La preparazione e conservazione dei cibi a casa può nascondere delle insidie, se non si osservano alcune semplici regole di igiene, infatti le infezioni trasmesse dagli alimenti possono essere in agguato. Tra cui le più frequenti troviamo la salmonellosi, che ha fatto registrare in Europa 91.000 casi nel 2012, i cui sintomi tipici sono febbre, crampi addominali e vomito, e la campilobatteriosi (in totale 214.000 casi di infezione segnalati nel 2012), i cui sintomi tipici includono diarrea, febbre e mal di testa.

Le carni di pollame sono l’alimento in cui si riscontrano  più frequentemente entrambi i batteri: Salmonella e Campylobacter. Tuttavia la cottura completa delle carni consente di eliminarli, ma bisogna fare molta attenzione anche quando si manipola la carne cruda, in modo da evitare le cosiddette contaminazioni crociate.

Se si lava il pollo sotto l’acqua corrente, gli schizzi  possono contaminare il lavello e le superfici vicine. Quindi meglio non lavarlo, tanto più che una idonea cottura distrugge i batteri. Inoltre può contaminare il piano di lavoro, gli utensili, l’abbigliamento, gli strofinacci e le mani. Bisogna ricordarsi sempre di pulire bene con acqua e detersivo il lavello, tutti gli attrezzi e i piani di lavoro che sono venuti in contatto con la carne, in modo da evitare che  alimenti già cotti possano contaminarsi su superfici sporche.  I rotoli di carta a perdere possono essere usati al posto dei canovacci. Dopo la manipolazione della carne cruda, particolare attenzione richiedono le mani, che vanno lavate per 20 secondi con acqua calda e sapone.

Le stesse regole valgono anche per le uova.

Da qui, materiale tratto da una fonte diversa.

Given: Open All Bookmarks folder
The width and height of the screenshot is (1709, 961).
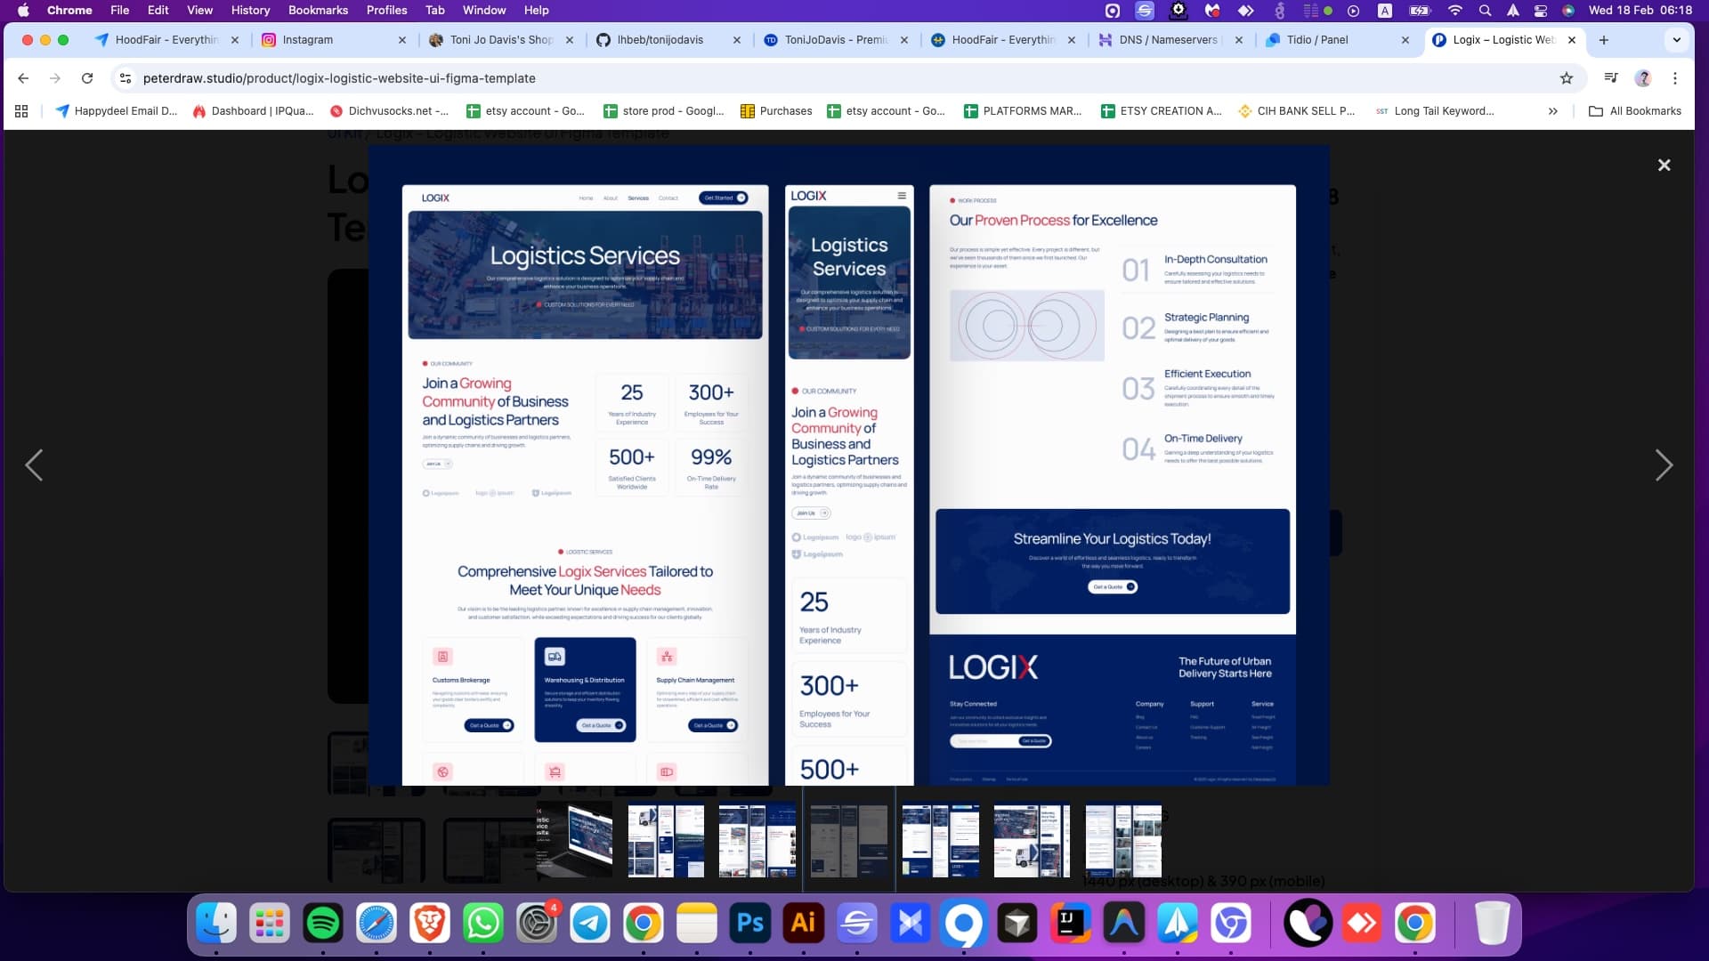Looking at the screenshot, I should tap(1635, 111).
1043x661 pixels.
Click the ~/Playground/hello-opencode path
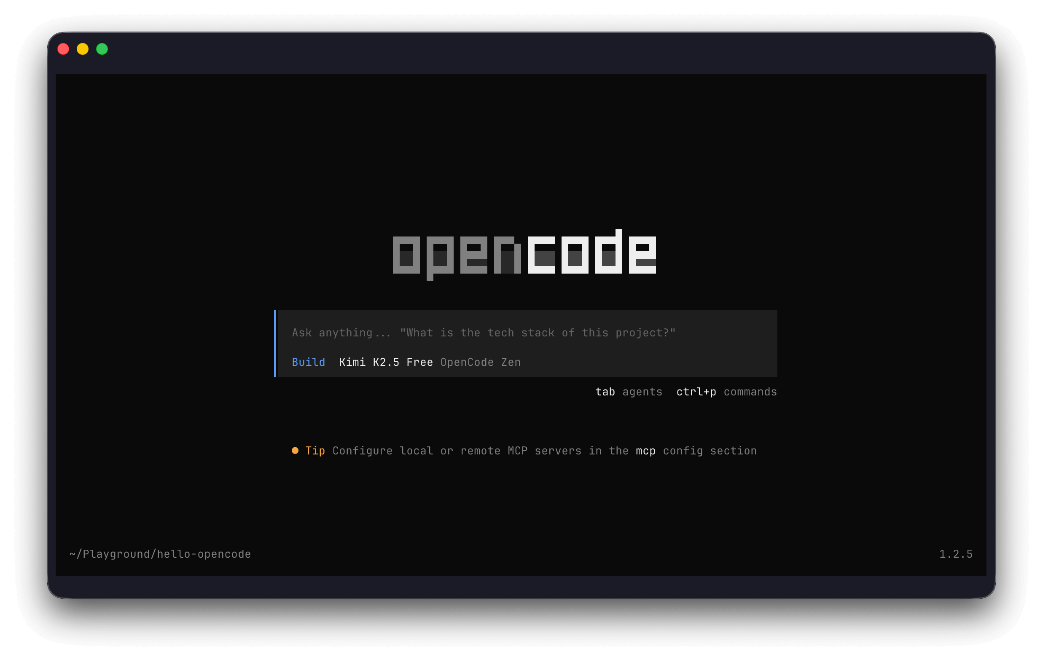[x=160, y=554]
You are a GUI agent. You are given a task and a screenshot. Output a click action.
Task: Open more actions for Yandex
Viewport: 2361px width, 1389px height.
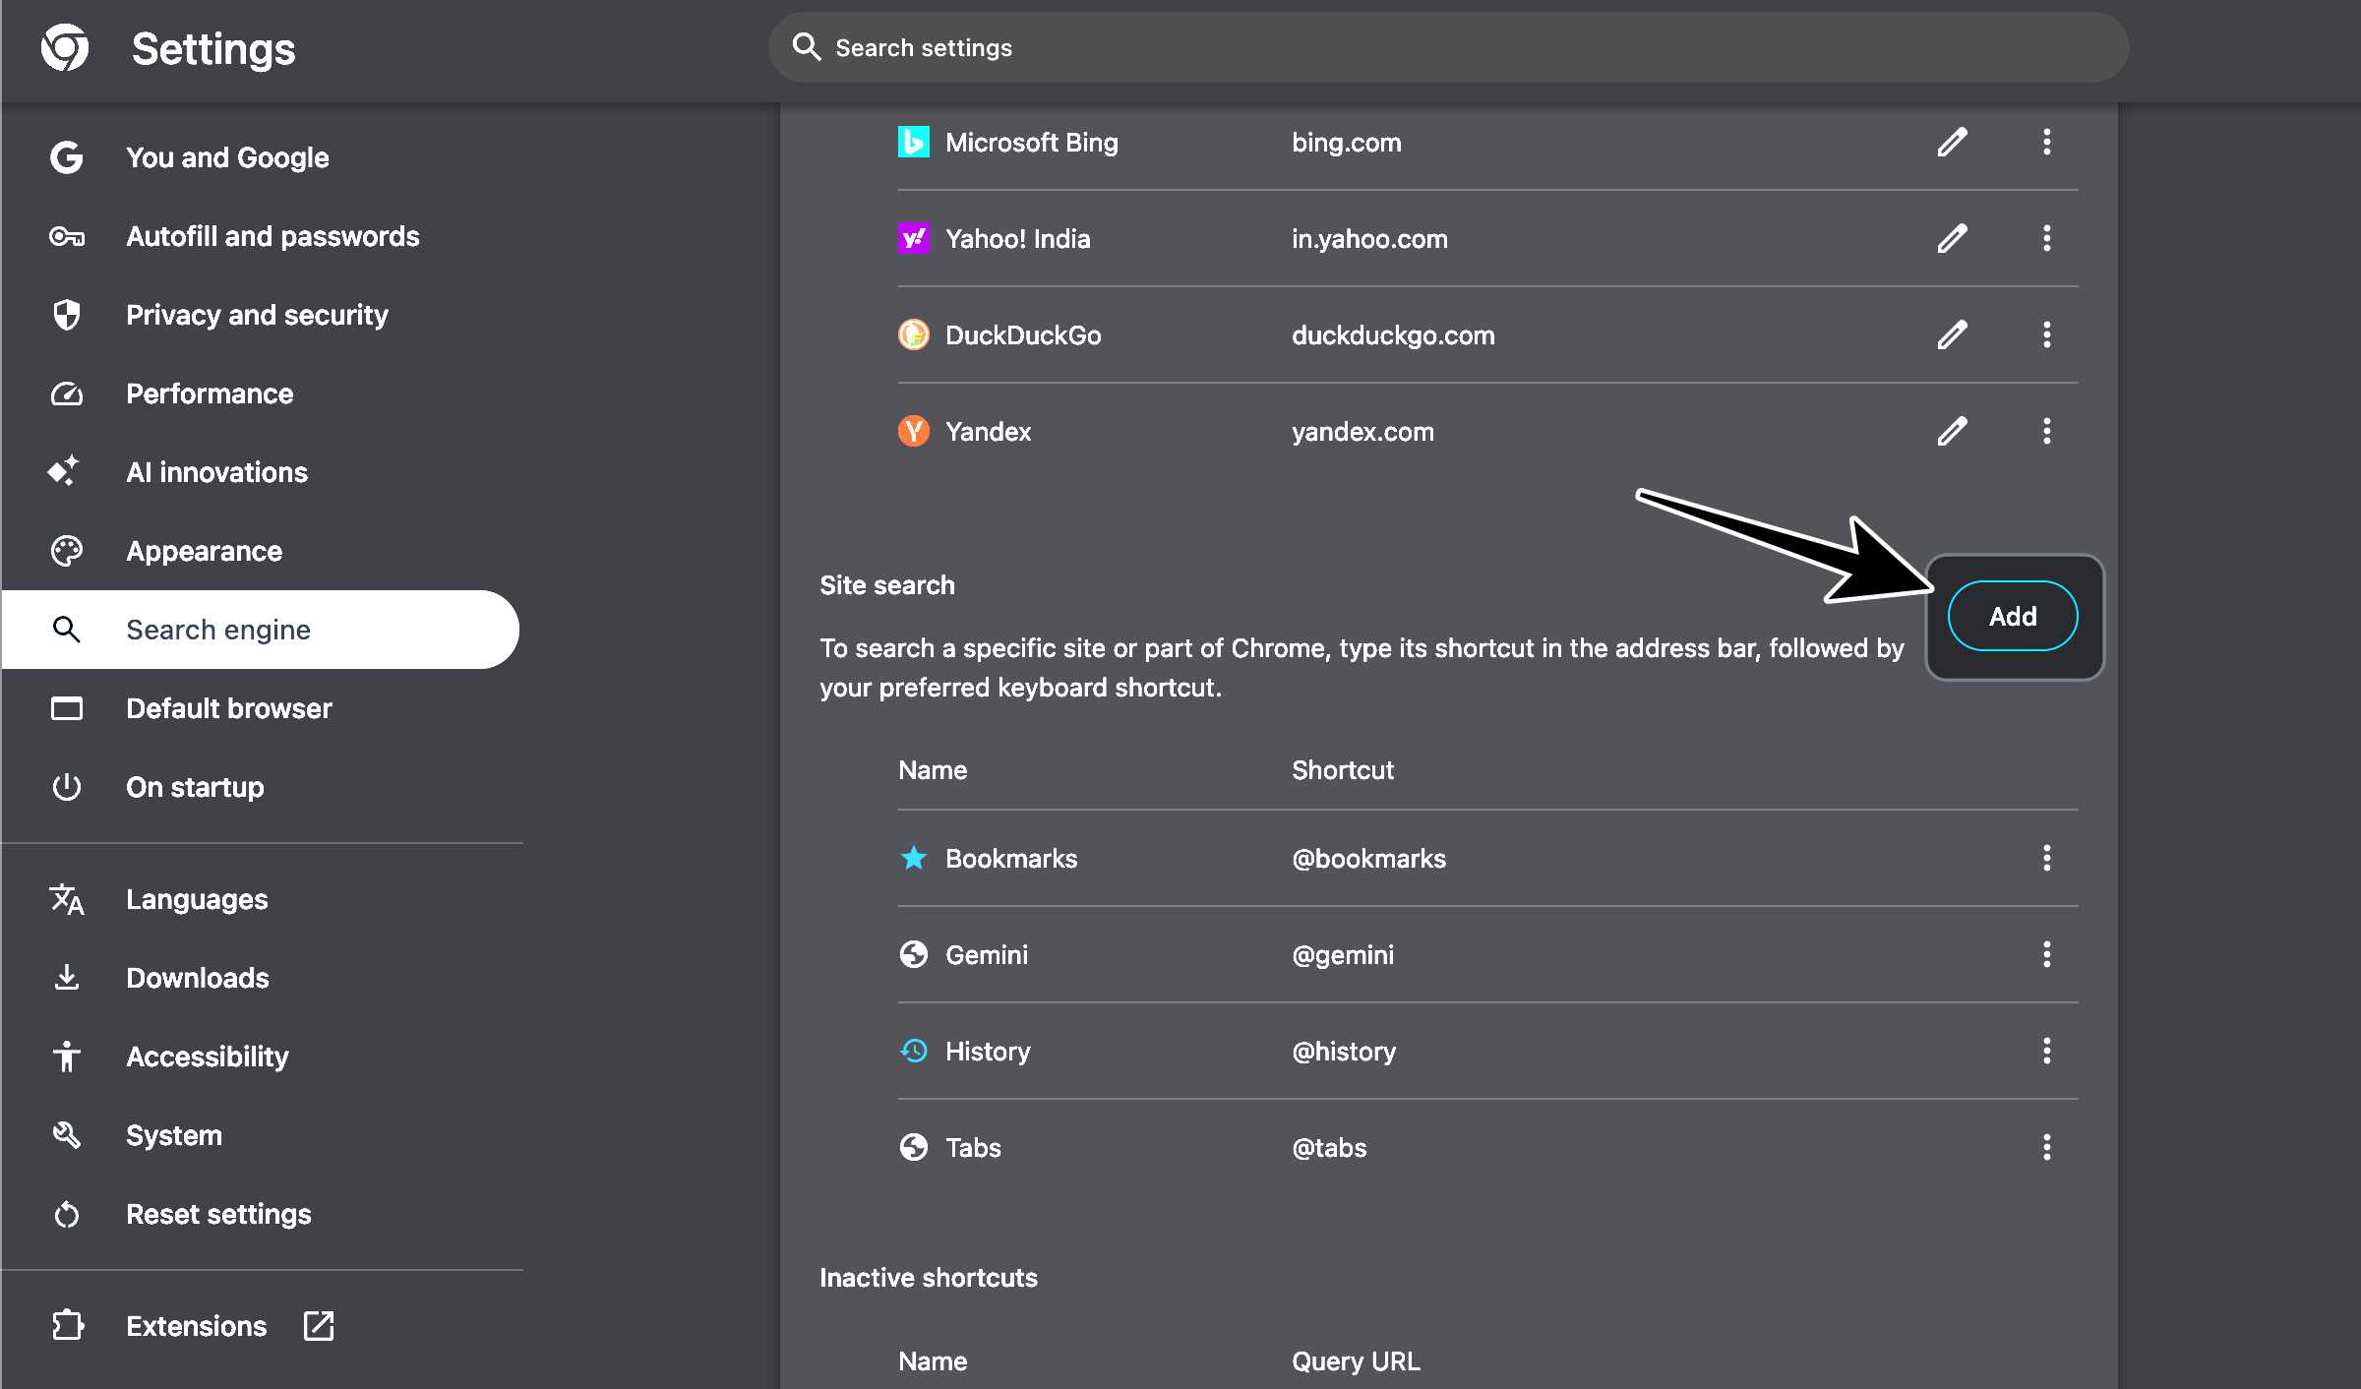pos(2047,431)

Per evitare le malattie trasmesse dagli alimenti è importante anche la corretta gestione del frigorifero di casa. Questo va mantenuto ad una temperatura intorno ai 4-5 gradi (sulla mensola centrale), misurabile con un normale termometro. Il punto più freddo del frigorifero è la mensola più bassa, subito sopra il cassetto per le verdure, mentre la parte meno fredda è rappresentata dallo sportello. Per non sbagliare si può leggere con attenzione il libretto delle istruzioni. Carne  e pesce vanno riposti nella parte più fredda.

Prima di riporre i cibi cotti in frigorifero bisogna lasciarli raffreddare, si evitano così condense e bruschi innalzamenti di temperatura sul ripiano. Meglio raffreddarli velocemente introducendoli in un bagno di acqua fredda e ghiaccio.

Si possono prevenire le contaminazioni crociate nel frigorifero, separando gli alimenti crudi da quelli cotti o pronti per essere consumati (i crudi nei ripiani più bassi e quelli cotti in quelli più alti).  In questo modo  si evita che i batteri, eventualmente presenti nei primi, vengano trasferiti a cibi che non saranno più soggetti a cottura o ad idoneo riscaldamento prima del consumo. È buona regola conservare gli alimenti sia crudi che cotti in contenitori puliti e con coperchio o nelle confezioni originali, dato che queste riportano la data di scadenza e tutte le indicazioni utili per la conservazione.

È necessario evitare il sovraccarico del frigorifero, in modo da permettere all’aria fredda di poter circolare liberamente intorno ai cibi.

Il frigorifero va inoltre pulito regolarmente con prodotti specifici o con acqua e bicarbonato e/o aceto.